La respuesta oficial fue rápida y contundente: el trabajo realizado con los detenidos era importante para blindar la seguridad nacional contra cualquier posible ataque. Aunque algunas otras reacciones, como la del exfuncionario Dick Cheney –quién calificó los informes de lo que nosotros llamaríamos “pura paja” – fueron un poco más directas, todas calaron en lo mismo.

“Nuestro trabajo con los prisioneros fue en pos de nuestra seguridad nacional”.

Y esto no se quedó en los organismos estatales solamente. Por un malentendido en su show AC360, el periodista de la CNN Anderson Cooper tuvo que aclarar sus palabras en su cuenta de Twitter. Negó haber comparado las acciones de la CIA con las atrocidades de los nazis. Cooper continúa su disfrazada disculpa para aclarar que las técnicas utilizadas por la CIA no son equivalentes a los horrores de regímenes genocidas (todo esto puede ser consultado en la cuenta de Twitter de Anderson Cooper, @andersoncooper).

Y es que ahí reside el meollo de las cosas. La rapidez con la que se propaga la información, comparado al esperar a que se secase la tinta de los periódicos hace menos de 70 años, ha cambiado el modo en el que consumimos las noticias que nos llegan. Esto, claro, afecta también al lenguaje, y el modo en el que la percibimos. Los escándalos se filtran más fácil, y aclararlos a su vez, resulta más sencillo.

————

● **APLICA LO LEÍDO**
**1)** Enumera todos los nombres propios de personas, organizaciones, programas o servicios que aparecen en el texto de lectura, sin contar el usuario @andersoncooper.
**2)** Reescribe el texto de lectura desde "Y es que ahí" hasta "resulta más sencillo.", sustituyendo "periódicos" por "diarios".

● **DATOS RECOPILADOS**
————

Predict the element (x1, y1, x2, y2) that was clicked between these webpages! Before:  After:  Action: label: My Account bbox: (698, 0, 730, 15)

————

● **SECCIÓN DE RESPUESTAS**
**1)** Dick Cheney, AC360, CNN, Anderson Cooper, Twitter, CIA

**2)**
Y es que ahí reside el meollo de las cosas. La rapidez con la que se propaga la información, comparado al esperar a que se secase la tinta de los diarios hace menos de 70 años, ha cambiado el modo en el que consumimos las noticias que nos llegan. Esto, claro, afecta también al lenguaje, y el modo en el que la percibimos. Los escándalos se filtran más fácil, y aclararlos a su vez, resulta más sencillo.